Manuel Noriega has been flown home to Panama to face punishment for the slayings of two political opponents in the 1980s after spending more than 20 years in US and French prisons for drug trafficking and money laundering.
Noriega, a former Cold War ally of Washington who was toppled in a US invasion of Panama in 1989 — was escorted from La Sante prison in Paris, France, in a police convoy to a commercial flight to Panama, via Madrid, The Associated Press reported.
Noriega's return is unlikely to have a major political impact on Panama, according to Britain's Daily Telegraph:
Widely reviled when he was Panama's de facto leader from 1983 until 1989, his small cadre of remaining supporters has kept a low profile and even bitter opponents dismiss Noriega as part of a distant, shadowy past.
However, the AP quotes Panamanians as saying they still want the 77-year-old to pay for his electoral fraud and the murder of political opponents.
Noriega — an ex-general nicknamed "Pineapple Face" owing to his pockmarked face — was convicted in absentia in three homicide cases involving 11 murders, Reuters reported.
Victims included Hugo Spadafora, a physician who threatened to reveal Noriega's drug ties, beheaded in 1985, and up to 11 soldiers who staged a failed coup.
"Noriega was responsible for the invasion and those who died in the operation.
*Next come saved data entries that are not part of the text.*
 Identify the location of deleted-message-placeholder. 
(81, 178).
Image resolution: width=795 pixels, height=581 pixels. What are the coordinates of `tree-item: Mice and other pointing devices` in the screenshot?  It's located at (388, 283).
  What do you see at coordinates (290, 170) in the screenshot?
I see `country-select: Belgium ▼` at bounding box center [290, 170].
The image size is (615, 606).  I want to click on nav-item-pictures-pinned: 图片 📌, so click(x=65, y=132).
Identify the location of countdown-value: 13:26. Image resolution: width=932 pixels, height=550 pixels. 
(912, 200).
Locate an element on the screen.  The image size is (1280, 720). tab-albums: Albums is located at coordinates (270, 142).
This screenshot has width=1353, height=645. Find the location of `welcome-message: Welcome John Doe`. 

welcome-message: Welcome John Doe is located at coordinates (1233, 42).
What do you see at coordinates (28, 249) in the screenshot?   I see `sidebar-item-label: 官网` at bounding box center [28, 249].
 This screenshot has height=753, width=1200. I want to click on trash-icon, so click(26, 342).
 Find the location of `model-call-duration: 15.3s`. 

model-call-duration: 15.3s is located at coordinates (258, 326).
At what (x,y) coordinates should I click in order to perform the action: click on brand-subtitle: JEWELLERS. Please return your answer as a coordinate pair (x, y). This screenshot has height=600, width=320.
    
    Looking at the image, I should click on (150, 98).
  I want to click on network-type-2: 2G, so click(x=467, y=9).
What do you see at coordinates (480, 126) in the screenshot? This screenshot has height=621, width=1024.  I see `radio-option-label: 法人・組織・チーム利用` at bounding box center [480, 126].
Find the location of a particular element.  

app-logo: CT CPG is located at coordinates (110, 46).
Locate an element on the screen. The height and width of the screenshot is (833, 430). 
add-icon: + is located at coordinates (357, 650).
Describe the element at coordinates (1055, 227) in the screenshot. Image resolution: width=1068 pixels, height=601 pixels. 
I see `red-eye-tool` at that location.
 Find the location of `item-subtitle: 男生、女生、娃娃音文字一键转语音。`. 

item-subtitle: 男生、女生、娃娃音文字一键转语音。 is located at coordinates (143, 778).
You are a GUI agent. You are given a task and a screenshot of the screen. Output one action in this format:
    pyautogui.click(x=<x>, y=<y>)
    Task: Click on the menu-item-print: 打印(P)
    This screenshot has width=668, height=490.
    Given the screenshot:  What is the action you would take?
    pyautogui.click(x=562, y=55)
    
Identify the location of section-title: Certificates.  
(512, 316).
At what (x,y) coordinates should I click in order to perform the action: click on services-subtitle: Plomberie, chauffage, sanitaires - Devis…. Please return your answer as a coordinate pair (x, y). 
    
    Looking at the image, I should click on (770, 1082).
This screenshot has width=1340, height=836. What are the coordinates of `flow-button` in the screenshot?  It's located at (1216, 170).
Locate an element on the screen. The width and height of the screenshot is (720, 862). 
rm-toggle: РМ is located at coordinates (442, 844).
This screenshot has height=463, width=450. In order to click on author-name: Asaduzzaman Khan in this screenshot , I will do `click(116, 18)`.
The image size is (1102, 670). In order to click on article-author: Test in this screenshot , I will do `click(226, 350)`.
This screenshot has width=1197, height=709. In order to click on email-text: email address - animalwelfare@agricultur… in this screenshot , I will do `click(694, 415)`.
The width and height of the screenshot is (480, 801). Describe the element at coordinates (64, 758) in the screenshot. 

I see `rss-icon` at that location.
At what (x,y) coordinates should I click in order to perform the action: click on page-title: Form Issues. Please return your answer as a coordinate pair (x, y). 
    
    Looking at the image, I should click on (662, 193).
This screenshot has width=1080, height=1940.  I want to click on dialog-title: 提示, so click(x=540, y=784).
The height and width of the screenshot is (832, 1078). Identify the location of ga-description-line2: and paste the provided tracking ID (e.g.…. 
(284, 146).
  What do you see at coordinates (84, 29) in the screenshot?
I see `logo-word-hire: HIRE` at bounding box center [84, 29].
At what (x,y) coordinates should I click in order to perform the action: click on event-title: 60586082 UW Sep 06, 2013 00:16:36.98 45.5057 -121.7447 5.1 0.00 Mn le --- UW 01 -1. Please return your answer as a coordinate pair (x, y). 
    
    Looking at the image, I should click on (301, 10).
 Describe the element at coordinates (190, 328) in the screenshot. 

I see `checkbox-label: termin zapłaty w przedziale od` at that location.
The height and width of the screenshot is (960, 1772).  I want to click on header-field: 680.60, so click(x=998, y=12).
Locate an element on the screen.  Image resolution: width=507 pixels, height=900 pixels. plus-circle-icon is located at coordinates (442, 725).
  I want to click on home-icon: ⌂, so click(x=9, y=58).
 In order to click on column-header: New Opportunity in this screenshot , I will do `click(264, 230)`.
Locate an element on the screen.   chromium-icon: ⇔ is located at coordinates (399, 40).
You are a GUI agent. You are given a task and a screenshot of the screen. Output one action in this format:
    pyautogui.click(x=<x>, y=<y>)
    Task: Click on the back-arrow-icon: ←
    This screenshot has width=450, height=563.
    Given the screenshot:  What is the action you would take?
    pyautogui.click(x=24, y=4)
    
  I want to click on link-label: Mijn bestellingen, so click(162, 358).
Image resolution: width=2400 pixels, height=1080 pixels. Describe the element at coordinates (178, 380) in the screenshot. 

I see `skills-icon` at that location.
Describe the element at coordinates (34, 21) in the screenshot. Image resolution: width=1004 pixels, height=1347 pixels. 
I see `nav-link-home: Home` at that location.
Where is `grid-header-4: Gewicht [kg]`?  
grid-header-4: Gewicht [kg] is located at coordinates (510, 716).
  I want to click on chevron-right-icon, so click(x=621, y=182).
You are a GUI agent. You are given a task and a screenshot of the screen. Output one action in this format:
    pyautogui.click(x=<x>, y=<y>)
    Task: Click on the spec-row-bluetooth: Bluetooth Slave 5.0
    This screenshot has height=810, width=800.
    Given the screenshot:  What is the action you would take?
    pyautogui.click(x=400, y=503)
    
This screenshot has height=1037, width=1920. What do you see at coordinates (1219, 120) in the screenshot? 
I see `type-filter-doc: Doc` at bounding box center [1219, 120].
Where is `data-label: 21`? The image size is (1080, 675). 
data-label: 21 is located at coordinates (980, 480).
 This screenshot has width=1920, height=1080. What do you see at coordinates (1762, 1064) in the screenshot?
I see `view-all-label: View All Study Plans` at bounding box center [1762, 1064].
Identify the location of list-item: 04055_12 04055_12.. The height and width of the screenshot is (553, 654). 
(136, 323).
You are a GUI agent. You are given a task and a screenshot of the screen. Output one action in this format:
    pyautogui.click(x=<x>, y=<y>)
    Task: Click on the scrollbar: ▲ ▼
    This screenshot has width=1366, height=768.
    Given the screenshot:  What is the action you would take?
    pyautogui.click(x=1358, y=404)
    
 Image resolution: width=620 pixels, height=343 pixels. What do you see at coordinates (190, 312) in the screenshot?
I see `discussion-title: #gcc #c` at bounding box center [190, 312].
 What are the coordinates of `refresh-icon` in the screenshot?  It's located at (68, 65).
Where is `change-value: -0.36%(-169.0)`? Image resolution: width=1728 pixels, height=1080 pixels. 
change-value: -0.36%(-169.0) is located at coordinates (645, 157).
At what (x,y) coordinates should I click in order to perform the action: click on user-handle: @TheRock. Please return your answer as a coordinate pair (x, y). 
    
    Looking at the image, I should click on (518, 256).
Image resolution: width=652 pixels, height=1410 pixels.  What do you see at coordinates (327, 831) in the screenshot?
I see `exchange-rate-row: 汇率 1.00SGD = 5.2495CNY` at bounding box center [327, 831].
He dishonored his uniform, there was barely a shot and he went off to hide. He must pay," the AP quoted Hatuey Castro, 82, a member of the anti-Noriega opposition who was detained and beaten by his thugs in 1989, as saying.
Noriega faces three 20-year jail terms in Panama for crimes committed during his military rule (he was never president).
The US invasion of Panama that ousted Noriega was, the AP wrote, "one of the most bitterly debated events of the Cold War's waning years."
Noriega, co-opted by US intelligence while still at military college, worked closely with the CIA during his rise through the Panamanian military ranks during the 1970s and 1980s, helping the US combat leftist movements in Latin America. According to the AP, Noriega "also acted as a back channel for U.S. communications with unfriendly governments such as Cuba's."
He reportedly fell out with Washington over his ties to Colombian drug traffickers, with whom he made millions shipping cocaine to the US.
He was arrested by invading American troops in January 1990, amid allegations he had turned the Central American nation into a drug-trafficking hub, and spent 20 years in a Florida prison before being extradited to France.